[Records from a data source]
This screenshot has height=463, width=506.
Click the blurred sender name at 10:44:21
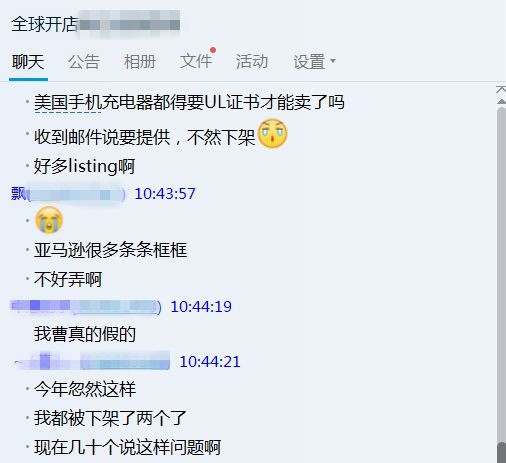[x=92, y=361]

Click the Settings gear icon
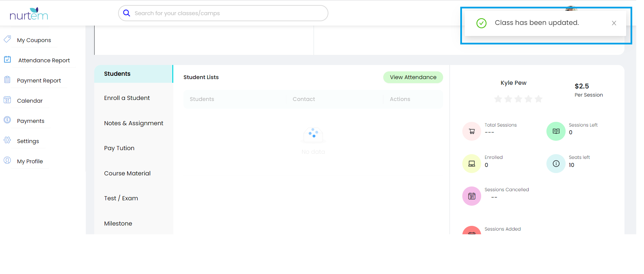coord(7,140)
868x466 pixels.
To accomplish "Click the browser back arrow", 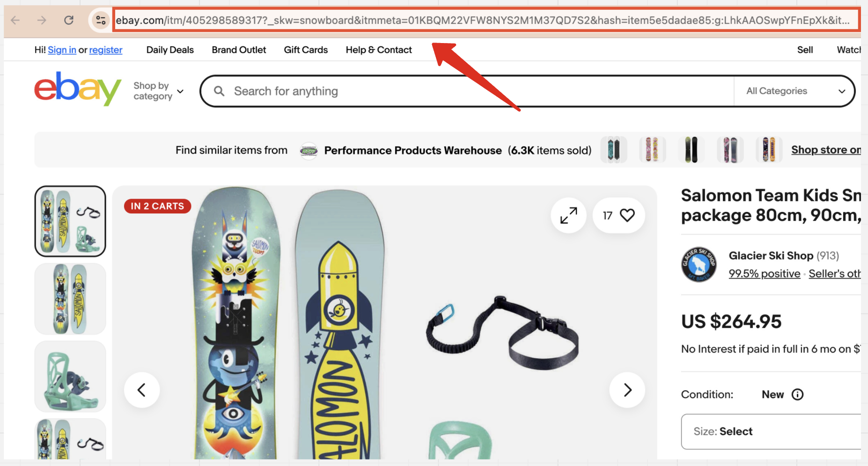I will coord(15,20).
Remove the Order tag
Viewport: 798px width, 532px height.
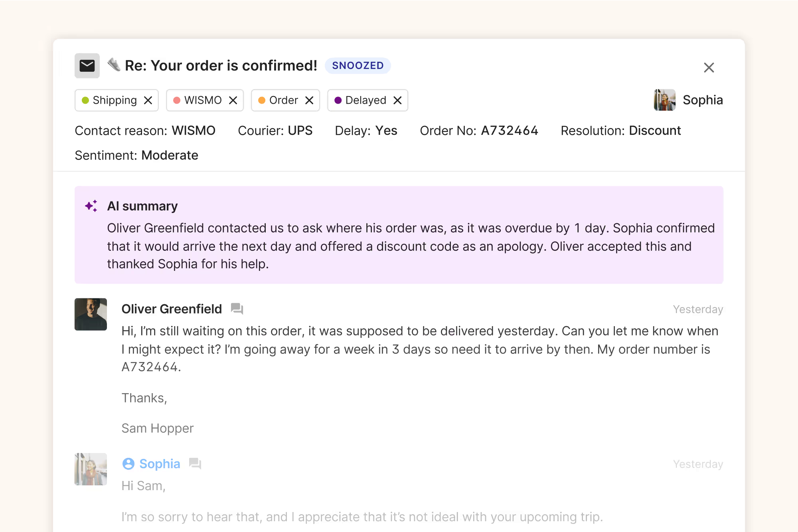[x=309, y=100]
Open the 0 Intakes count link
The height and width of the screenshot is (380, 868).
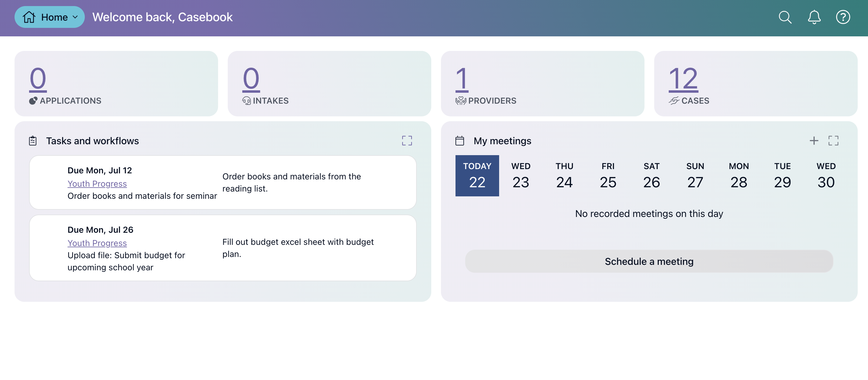(x=251, y=79)
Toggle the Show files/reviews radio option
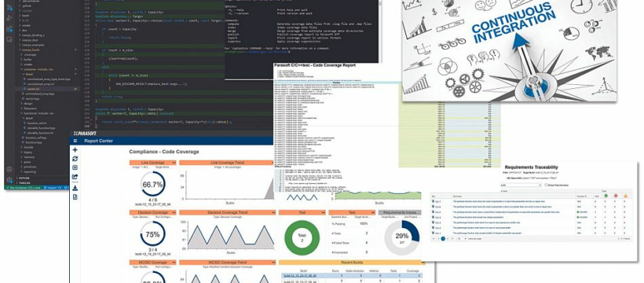This screenshot has height=283, width=644. coord(546,185)
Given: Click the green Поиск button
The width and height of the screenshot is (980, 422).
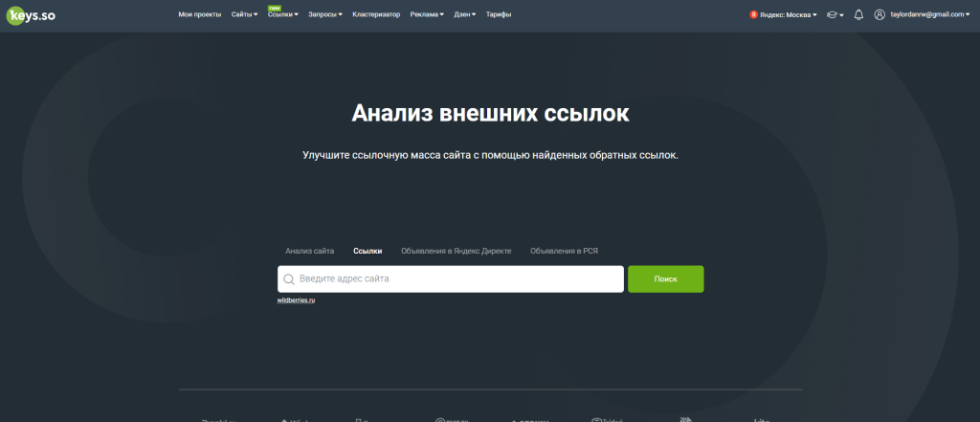Looking at the screenshot, I should tap(666, 278).
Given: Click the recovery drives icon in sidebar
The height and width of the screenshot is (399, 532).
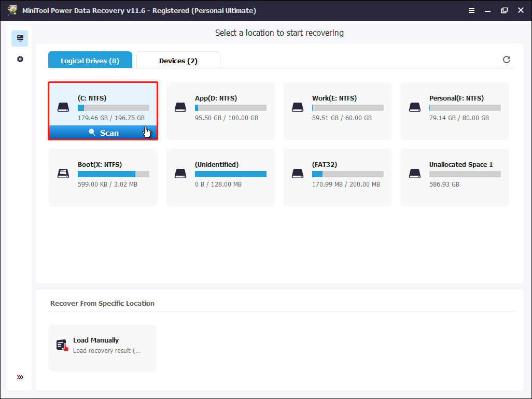Looking at the screenshot, I should pyautogui.click(x=20, y=38).
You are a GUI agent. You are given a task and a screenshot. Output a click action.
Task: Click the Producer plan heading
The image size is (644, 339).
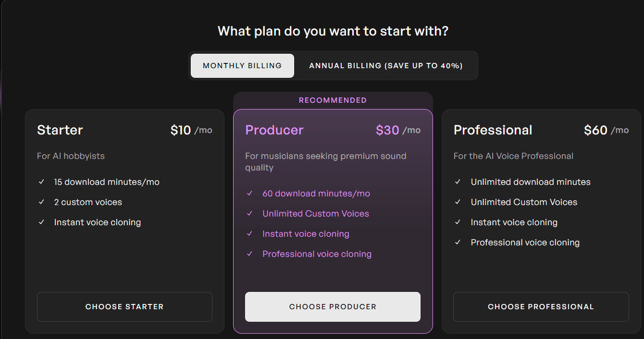point(274,130)
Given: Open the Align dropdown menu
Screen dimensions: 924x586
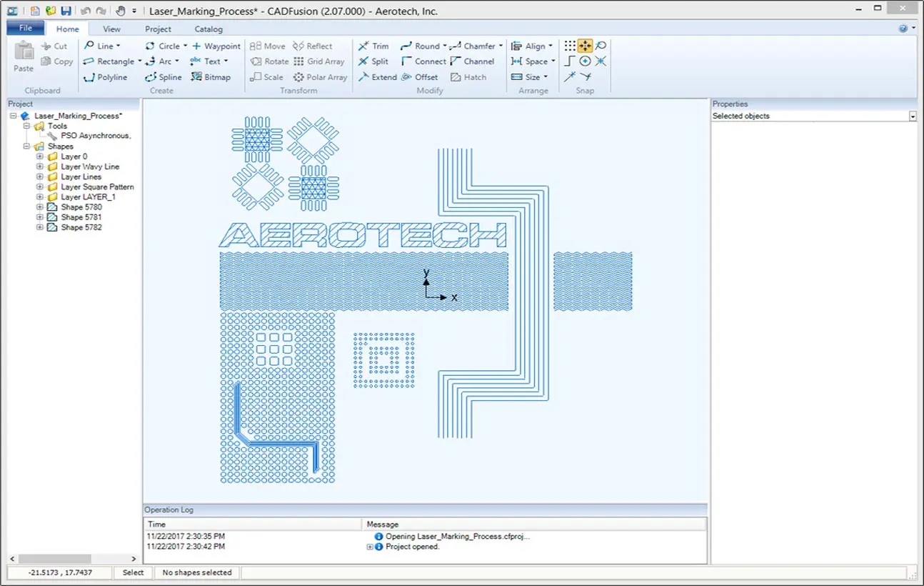Looking at the screenshot, I should (x=533, y=46).
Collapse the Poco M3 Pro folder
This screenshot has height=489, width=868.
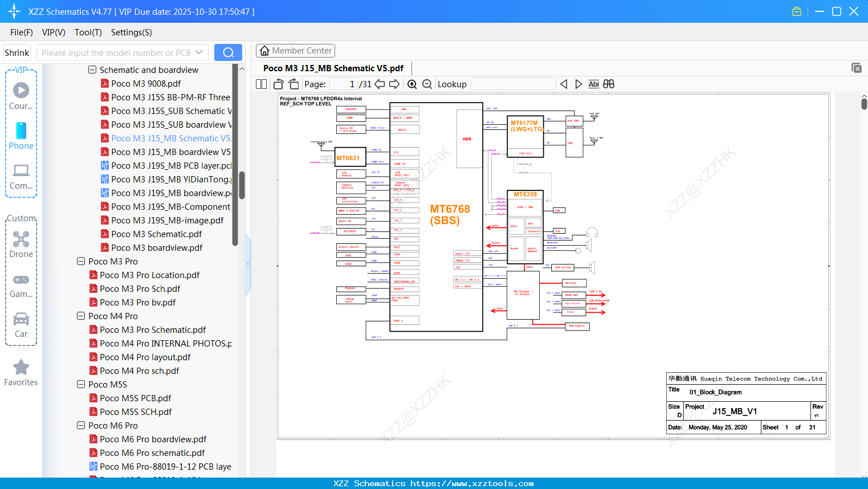(80, 261)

== HOW TO COMPLETE THIS TASK ==
Leave the pictures out. Transcribe exactly the lines from the one with "Open the 0 Intakes count link" through the end of the records.

== ANSWER SECTION ==
Open the 0 Intakes count link
The height and width of the screenshot is (380, 868).
(x=251, y=79)
Toggle the Show files/reviews radio option
This screenshot has height=283, width=644. coord(546,185)
Given: Click the green Поиск button
The width and height of the screenshot is (980, 422).
Looking at the screenshot, I should tap(666, 278).
Given: Click the recovery drives icon in sidebar
The height and width of the screenshot is (399, 532).
Looking at the screenshot, I should pyautogui.click(x=20, y=38).
You are a GUI agent. You are given a task and a screenshot. Output a click action.
Task: Click the Producer plan heading
The image size is (644, 339).
point(274,130)
Given: Open the Align dropdown menu
Screen dimensions: 924x586
Looking at the screenshot, I should (x=533, y=46).
Collapse the Poco M3 Pro folder
This screenshot has height=489, width=868.
(80, 261)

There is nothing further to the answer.